Statistics Canada Study: Labour market participation of immigrant and Canadian-born wives, 2006 to 2014
January 7, 2016
By Northumberland View |
Immigrant wives participate less often in the labour market than Canadian-born wives, and about half of the observed difference is attributable to socioeconomic characteristics, according to a new study.
From 2006 to 2014, 76% of immigrant wives―landed immigrant women aged 25 to 54 living with employed immigrant men in the same age group―participated in the Canadian labour force. The corresponding proportion for their Canadian-born counterparts was 11 percentage points higher at 87%.
Two factors account for about half of this difference.
Immigrant wives generally come from countries where the labour market participation of women is lower than that of men. In addition, immigrant wives tend to have larger families than their Canadian-born counterparts.
When country-level female-to-male labour market participation ratios are taken into account, the difference in labour force participation between immigrant wives and Canadian-born wives declines from 11 percentage points to 6 percentage points.
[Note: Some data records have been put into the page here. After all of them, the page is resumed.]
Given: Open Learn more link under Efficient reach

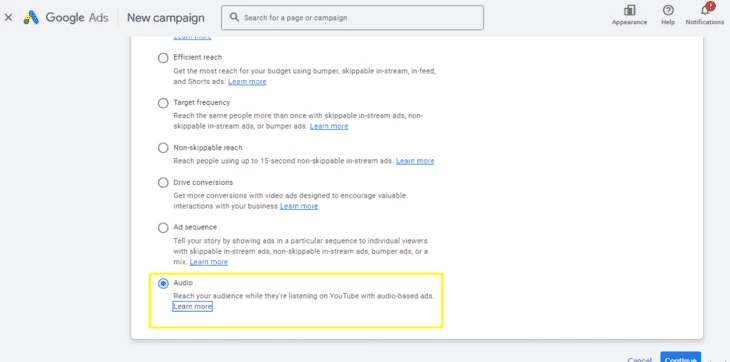Looking at the screenshot, I should (x=247, y=81).
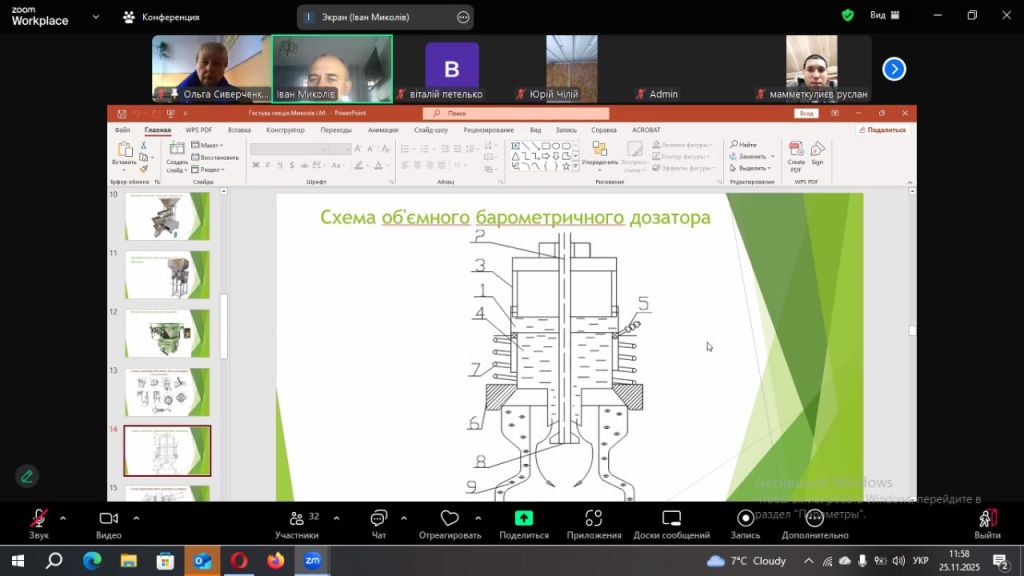Click the Дополнительно more options icon
This screenshot has width=1024, height=576.
(815, 519)
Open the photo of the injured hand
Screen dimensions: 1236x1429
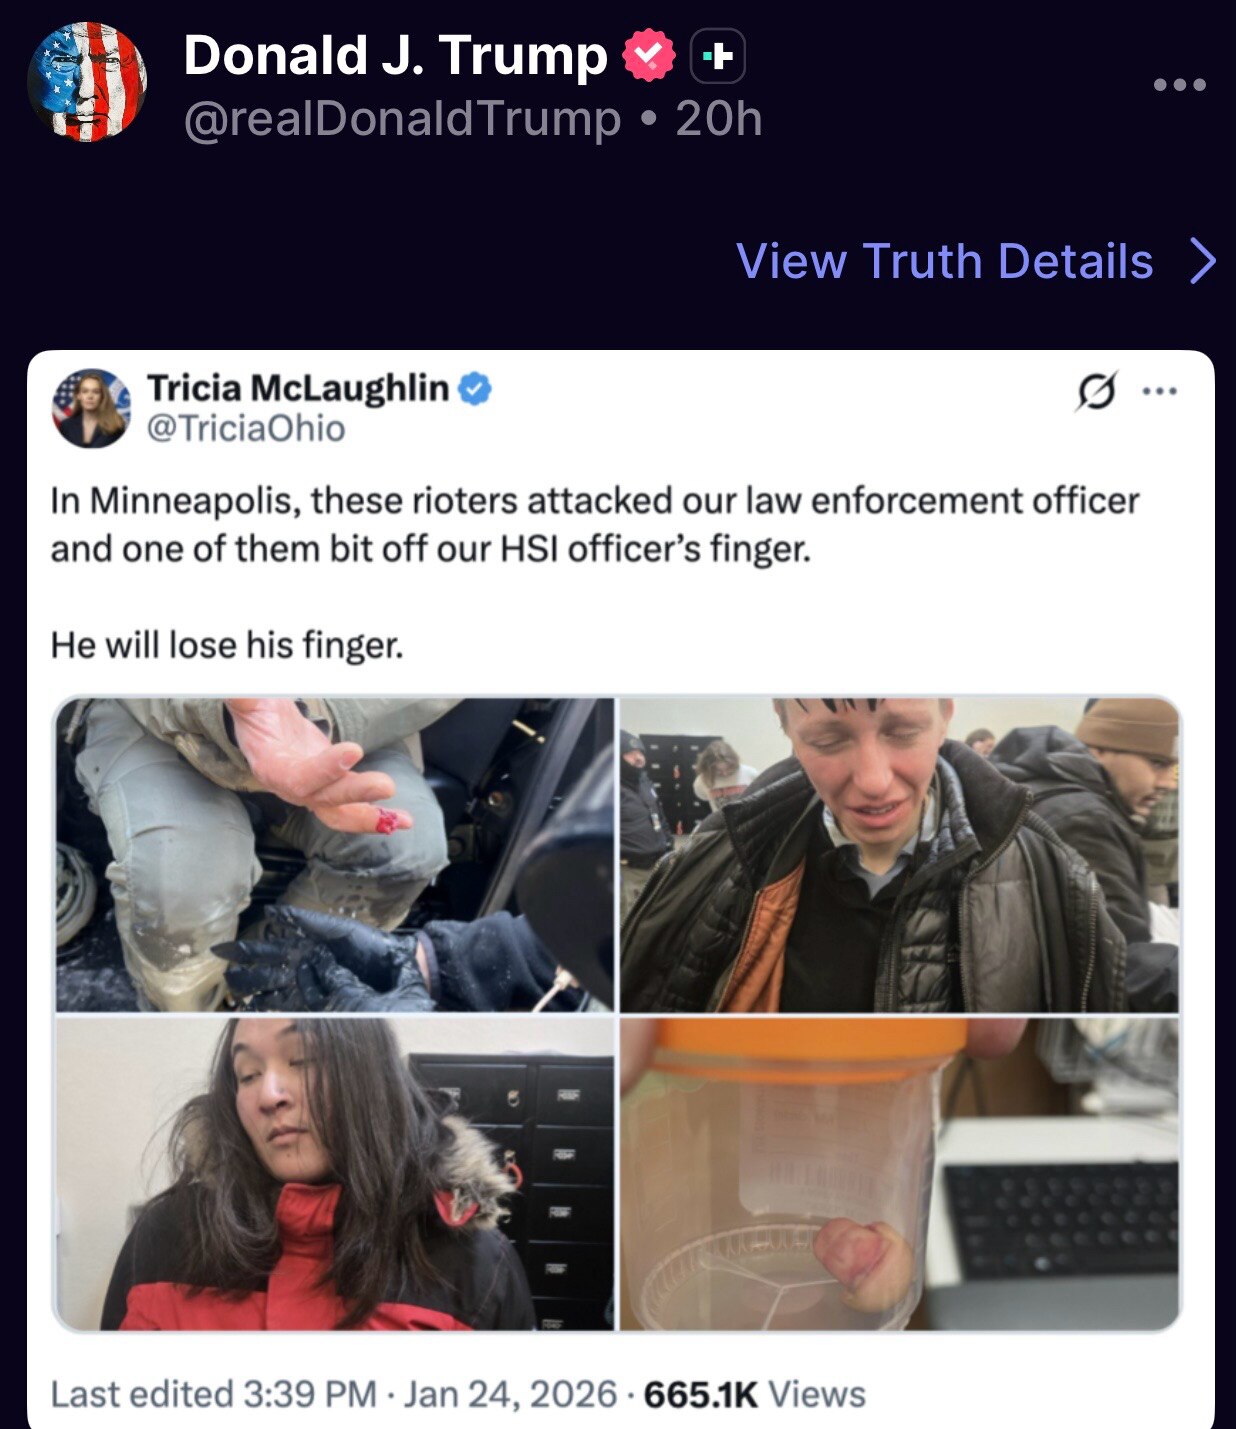[334, 854]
When family size is also taken into account, the difference declines to 5 percentage points.
None of the difference can be traced to other factors, such as the age and education of husbands and wives, the wages and employment status of husbands, the family’s place of residence, or the number of other family members with employment.
In addition to wage differences between immigrant and Canadian-born workers, the lower rates of labour market participation among immigrant wives help explain why immigrant families generally have lower income than their Canadian-born counterparts.